▸ TASK ITEM
Make an exact copy of the entries, and keep any pictures out of it.
= Beginning of Section =
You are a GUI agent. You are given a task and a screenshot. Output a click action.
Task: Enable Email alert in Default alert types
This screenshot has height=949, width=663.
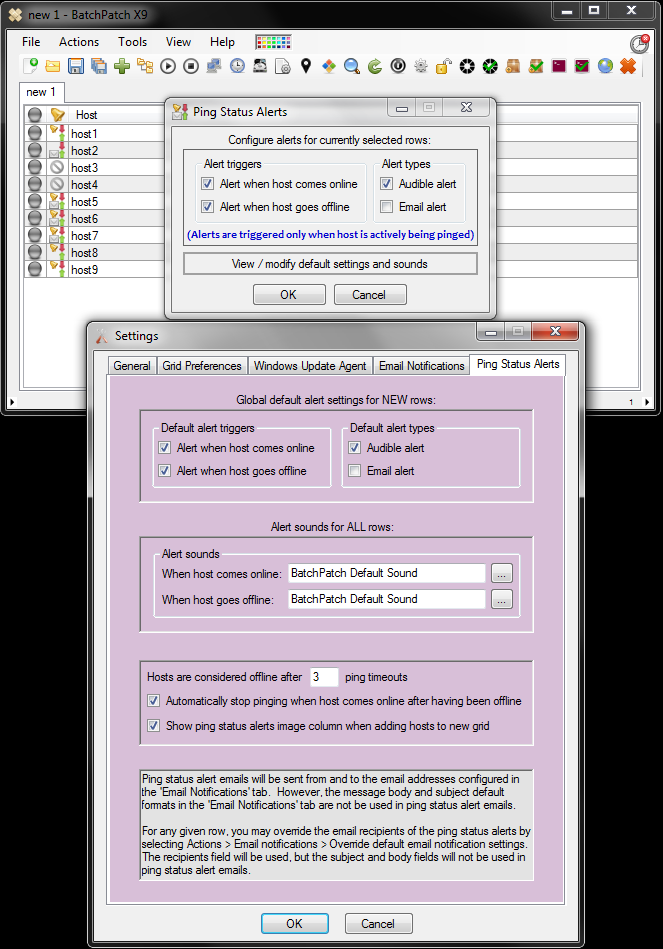click(x=355, y=471)
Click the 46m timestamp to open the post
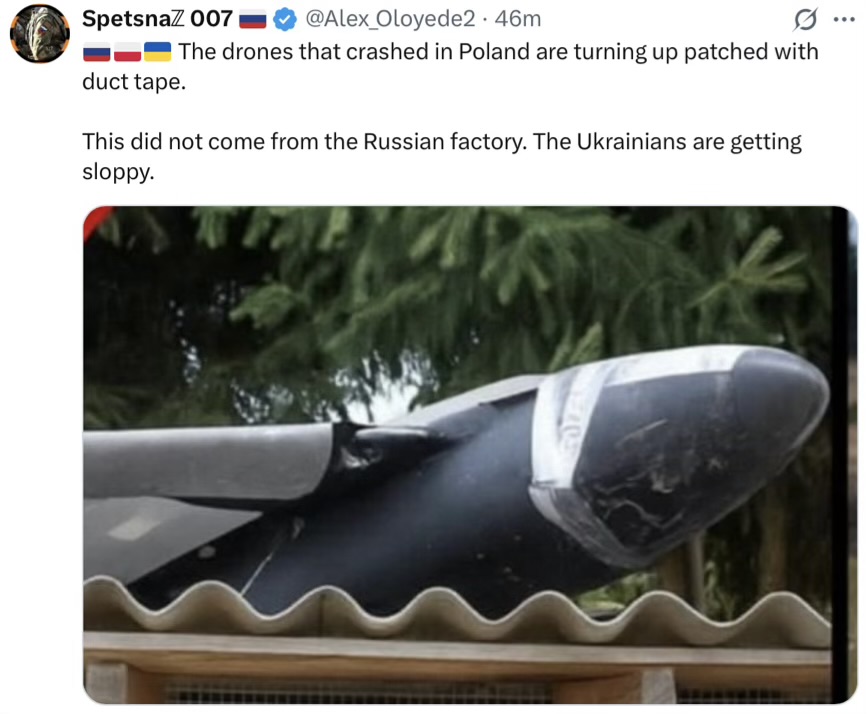Screen dimensions: 867x714 click(518, 19)
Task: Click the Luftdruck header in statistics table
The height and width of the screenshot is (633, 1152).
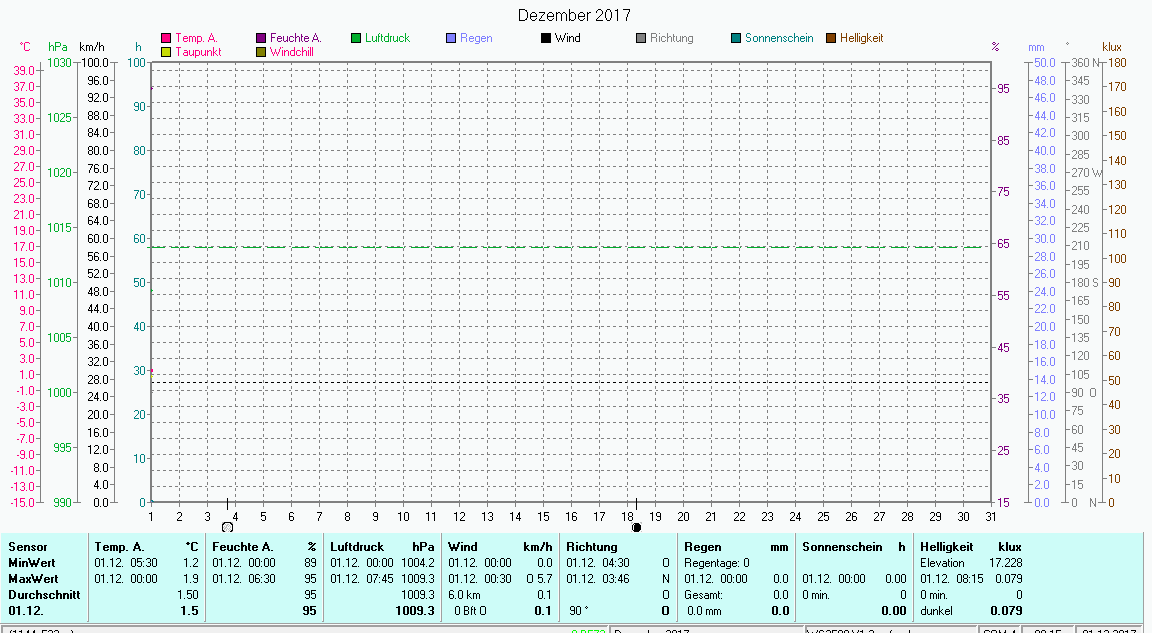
= End of Section =
▸ RESPONSE
You are a GUI agent. You are given a task and a screenshot. Output a click action.
Task: Enable Email alert in Default alert types
This screenshot has height=949, width=663.
click(x=355, y=471)
Click the 46m timestamp to open the post
Screen dimensions: 867x714 click(518, 19)
Task: Click the Luftdruck header in statistics table
The height and width of the screenshot is (633, 1152).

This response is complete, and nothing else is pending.